A) Create a new page in your workspace root
B) Add it under an existing page (I'll search for it)
C) Just generate the PRD locally, don't push to Notion"
-
Create parent page with the PRD content
-
Create Epics database with all epics
-
Create Stories database linked to Epics
-
Create Tasks database linked to Stories
-
Create views:
- Kanban view (by Status) for Stories
- Timeline view (by Phase) for Epics
- Table view (default) for Tasks
If Notion MCP is not available
Save everything locally:
.planning/web-to-prd/
├── prd.md # Full PRD document
├── epics.md # All epics with stories
├── dependency-graph.md # Visual dependency map
└── screenshots/ # Page screenshots (if taken)
User can import to Notion manually later.
Rules
- Always check prerequisites first. Don't start crawling without confirming both MCP servers.
- Login before crawling. Never generate a PRD from a login page or public-only view. If the app has login, handle it first. Verify you see the full app before starting.
- Confirm access level. After login, show the user what sections are visible and ask if anything is missing. A PRD from a limited view is useless.
- Handle session expiry. If redirected to login mid-crawl, STOP and ask user to re-login. Don't crawl from a login page.
- Show progress during crawl. Every 10 pages or every major section, update the user.
- Don't guess features you can't see. Only document what's visible in the UI. Mark assumptions clearly.
- Ask before clicking destructive actions. If you see "Delete" or "Remove" buttons, don't click them during crawl.
- Handle errors gracefully. If a page fails to load, note it and move on. Don't stop the whole crawl.
- Respect rate limits. Add 1-2 second delays between page navigations to avoid being blocked.
- Screenshots are mandatory. Take them for every page and embed them in the markdown PRD using
 syntax.
- Login is the user's job. Never store or ask for production credentials. Use headed mode for manual login.
- Local save is always available. Even if Notion export fails, the PRD is saved locally.
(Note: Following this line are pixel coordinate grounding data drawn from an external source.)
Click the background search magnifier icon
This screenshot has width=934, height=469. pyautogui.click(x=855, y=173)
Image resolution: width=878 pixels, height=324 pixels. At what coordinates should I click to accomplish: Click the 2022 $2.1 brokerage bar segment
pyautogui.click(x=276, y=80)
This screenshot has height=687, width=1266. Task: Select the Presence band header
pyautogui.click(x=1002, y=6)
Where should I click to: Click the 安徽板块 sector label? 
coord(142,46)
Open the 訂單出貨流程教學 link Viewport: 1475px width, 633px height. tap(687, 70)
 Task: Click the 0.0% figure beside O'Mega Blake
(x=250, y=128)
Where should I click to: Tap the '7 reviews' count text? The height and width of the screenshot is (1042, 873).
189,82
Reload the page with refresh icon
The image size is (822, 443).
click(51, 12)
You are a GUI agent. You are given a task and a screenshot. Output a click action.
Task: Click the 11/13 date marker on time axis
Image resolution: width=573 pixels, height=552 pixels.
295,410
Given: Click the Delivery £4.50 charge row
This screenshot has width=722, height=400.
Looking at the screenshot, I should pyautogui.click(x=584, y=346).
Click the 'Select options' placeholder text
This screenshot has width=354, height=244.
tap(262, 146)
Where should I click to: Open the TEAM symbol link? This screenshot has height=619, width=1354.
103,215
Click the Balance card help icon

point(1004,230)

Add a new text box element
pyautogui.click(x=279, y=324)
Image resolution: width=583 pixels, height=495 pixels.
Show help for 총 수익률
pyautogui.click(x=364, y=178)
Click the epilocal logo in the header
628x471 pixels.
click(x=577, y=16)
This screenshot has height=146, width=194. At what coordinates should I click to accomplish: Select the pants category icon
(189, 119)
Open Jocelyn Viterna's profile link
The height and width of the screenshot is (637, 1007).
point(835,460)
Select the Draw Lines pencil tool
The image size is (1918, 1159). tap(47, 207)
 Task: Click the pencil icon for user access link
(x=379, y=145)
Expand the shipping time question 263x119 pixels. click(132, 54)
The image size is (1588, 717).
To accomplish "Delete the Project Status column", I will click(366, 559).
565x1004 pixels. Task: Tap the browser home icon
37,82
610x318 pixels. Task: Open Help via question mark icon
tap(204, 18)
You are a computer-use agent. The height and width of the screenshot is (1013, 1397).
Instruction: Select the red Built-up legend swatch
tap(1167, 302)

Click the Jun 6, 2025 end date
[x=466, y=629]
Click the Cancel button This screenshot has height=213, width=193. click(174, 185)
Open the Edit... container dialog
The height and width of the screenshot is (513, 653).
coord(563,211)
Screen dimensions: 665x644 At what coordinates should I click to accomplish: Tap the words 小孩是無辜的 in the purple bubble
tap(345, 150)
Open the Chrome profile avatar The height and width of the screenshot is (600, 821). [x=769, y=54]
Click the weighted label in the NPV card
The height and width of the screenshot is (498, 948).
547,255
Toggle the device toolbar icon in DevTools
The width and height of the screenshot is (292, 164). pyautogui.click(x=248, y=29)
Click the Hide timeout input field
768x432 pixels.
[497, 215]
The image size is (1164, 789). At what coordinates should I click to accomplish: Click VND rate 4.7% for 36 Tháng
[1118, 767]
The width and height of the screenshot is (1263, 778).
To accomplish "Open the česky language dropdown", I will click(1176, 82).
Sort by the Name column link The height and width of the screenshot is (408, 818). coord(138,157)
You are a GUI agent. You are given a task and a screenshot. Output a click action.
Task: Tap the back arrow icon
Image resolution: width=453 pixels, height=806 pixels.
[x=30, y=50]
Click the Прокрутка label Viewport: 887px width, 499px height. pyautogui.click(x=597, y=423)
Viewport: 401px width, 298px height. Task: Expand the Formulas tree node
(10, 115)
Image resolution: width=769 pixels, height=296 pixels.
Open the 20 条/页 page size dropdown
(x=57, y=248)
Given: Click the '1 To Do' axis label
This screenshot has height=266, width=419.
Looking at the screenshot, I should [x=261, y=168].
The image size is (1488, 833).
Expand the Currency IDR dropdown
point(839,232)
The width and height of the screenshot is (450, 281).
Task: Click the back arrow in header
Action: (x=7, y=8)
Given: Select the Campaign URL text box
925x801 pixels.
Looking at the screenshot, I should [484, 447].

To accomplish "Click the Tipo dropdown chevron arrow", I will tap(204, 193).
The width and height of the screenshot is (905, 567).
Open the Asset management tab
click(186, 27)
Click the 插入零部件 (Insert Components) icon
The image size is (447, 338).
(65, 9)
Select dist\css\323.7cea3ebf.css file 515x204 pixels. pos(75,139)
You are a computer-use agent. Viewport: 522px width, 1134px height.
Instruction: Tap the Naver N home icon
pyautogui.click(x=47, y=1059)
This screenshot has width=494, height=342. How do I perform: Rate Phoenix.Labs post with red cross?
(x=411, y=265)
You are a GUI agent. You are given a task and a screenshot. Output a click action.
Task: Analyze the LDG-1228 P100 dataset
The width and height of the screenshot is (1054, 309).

- One app per run. Don't crawl multiple domains in a single session.
- NEVER point
--user-data-dir to the real Chrome profile directory (e.g., ~/Library/Application Support/Google/Chrome on Mac, ~/.config/google-chrome on Linux). This can corrupt Chrome profiles, delete saved logins, and break the user's browser. Always use a separate directory like ~/.playwright-profile.